Histamine H1 Blocker Hydroxyzine Improves Sleep in Patients With Cirrhosis and Minimal Hepatic Encephalopathy: A Randomized Controlled Pilot Trial

Abstract

Sleep difficulty is common in minimal hepatic encephalopathy (HE) and the mechanisms are not fully elucidated. Dysregulated histamine neurotransmission is associated with an altered circadian rhythmicity that is partially restored following central histamine H1 receptor blockade in cirrhotic animals. We studied the effects of the histamine H1 blocker hydroxyzine in sleep alterations in patients with cirrhosis in a double-blind, randomized controlled fashion.
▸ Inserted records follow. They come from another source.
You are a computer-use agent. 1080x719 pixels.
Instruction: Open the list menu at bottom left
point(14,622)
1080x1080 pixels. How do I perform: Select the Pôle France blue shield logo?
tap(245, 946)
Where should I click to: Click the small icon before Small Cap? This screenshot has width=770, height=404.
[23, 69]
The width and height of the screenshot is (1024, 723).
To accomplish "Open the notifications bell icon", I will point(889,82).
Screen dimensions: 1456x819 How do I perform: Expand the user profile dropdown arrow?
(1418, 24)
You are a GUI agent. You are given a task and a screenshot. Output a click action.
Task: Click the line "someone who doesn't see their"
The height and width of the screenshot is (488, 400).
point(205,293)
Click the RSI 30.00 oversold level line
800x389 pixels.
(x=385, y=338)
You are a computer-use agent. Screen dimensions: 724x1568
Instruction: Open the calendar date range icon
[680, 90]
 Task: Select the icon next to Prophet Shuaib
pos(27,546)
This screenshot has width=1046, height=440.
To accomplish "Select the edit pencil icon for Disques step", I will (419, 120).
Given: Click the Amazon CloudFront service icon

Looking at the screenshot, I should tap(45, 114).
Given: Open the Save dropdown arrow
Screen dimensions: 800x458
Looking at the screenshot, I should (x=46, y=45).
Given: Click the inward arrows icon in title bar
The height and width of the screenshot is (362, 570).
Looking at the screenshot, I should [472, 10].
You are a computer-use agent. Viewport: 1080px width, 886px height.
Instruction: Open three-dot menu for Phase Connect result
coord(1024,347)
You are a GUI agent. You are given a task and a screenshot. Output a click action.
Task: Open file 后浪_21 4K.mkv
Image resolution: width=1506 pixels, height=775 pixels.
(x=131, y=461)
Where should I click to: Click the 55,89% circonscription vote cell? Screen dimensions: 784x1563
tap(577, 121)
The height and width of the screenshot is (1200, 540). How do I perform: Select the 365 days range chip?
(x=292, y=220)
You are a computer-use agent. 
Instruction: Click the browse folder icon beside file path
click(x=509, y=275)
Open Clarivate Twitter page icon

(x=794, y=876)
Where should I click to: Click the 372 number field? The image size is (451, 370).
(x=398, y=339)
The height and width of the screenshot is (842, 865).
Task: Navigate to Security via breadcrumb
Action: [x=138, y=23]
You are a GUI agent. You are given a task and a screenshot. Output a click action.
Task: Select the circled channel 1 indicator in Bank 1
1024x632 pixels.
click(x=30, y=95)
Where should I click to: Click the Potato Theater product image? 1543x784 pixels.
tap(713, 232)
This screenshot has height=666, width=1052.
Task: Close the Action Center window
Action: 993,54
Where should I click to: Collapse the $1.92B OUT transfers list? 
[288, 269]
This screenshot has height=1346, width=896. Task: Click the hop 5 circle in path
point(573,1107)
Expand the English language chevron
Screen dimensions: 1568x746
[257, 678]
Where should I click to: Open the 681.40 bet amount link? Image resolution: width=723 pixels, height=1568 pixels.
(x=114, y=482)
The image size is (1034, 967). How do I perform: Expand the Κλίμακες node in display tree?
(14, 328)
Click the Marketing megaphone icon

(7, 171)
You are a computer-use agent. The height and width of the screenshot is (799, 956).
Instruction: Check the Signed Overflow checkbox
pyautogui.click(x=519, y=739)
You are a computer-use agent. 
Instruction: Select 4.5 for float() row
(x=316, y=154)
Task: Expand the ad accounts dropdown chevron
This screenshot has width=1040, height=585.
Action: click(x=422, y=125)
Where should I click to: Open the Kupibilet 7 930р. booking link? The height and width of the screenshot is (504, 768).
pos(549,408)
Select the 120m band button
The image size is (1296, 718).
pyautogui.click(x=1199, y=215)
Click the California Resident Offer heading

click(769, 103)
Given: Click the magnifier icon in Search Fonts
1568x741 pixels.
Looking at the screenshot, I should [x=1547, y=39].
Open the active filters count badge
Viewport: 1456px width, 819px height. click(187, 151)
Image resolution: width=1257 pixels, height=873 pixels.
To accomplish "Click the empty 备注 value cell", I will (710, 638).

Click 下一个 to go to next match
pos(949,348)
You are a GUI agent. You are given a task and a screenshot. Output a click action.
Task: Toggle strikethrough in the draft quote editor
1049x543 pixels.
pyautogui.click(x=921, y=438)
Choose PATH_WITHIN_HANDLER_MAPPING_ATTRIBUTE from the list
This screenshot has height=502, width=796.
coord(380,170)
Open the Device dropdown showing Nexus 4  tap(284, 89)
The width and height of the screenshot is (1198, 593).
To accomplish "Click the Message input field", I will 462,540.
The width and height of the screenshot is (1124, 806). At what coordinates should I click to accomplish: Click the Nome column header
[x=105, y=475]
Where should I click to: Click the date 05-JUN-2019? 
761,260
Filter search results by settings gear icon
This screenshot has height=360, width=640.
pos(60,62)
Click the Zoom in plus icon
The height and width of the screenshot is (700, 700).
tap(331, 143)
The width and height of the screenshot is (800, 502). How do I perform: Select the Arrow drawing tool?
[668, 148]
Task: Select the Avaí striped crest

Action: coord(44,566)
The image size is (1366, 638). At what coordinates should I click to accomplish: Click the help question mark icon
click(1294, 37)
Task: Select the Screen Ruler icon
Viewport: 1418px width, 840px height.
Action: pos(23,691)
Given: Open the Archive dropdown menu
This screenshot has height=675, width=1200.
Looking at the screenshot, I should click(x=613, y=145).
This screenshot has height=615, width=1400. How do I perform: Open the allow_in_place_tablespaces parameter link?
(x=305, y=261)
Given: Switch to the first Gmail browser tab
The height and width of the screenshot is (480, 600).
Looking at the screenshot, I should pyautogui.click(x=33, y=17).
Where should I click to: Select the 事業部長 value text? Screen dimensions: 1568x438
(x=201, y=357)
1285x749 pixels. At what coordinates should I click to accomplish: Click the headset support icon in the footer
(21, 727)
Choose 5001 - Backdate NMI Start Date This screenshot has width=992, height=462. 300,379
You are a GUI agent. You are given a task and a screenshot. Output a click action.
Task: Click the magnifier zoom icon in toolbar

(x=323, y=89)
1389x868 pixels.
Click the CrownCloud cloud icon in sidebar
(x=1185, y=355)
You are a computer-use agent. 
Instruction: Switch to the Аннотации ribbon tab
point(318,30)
A total of 35 patients (age 56 yr [36-69], Pugh's score 9 [7-12], portosystemic shunt: N = 7) with minimal HE and long-standing sleep difficulties (8 months [4-48]) and free from benzodiazepines were randomized to hydroxyzine 25 mg at bedtime (N = 17) or placebo (N = 18) for a 10-day period. Measurements of sleep behavior using visual analog scale and wrist actigraphy, neuropsychological tests, and protein s100beta serum levels were performed at baseline and at day 10. Subjective improvement in sleep was observed in 40% of hydroxyzine-treated patients but in none receiving placebo (P < 0.04). Objectively, 65% of hydroxyzine-treated patients versus 25% of patients under placebo had a >or=30% increase in sleep efficiency as measured by wrist actigraphy (P < 0.04). Neuropsychological tests (Z scores) and protein s100beta levels remained statistically unchanged in both groups. One patient developed an acute episode of encephalopathy reversible upon cessation of hydroxyzine. In contrast to placebo, hydroxyzine 25 mg at bedtime improved sleep behavior (subjectively and using wrist actigraphy) in patients with cirrhosis and minimal HE. The risk of precipitating overt HE warrants some caution when prescribing this drug.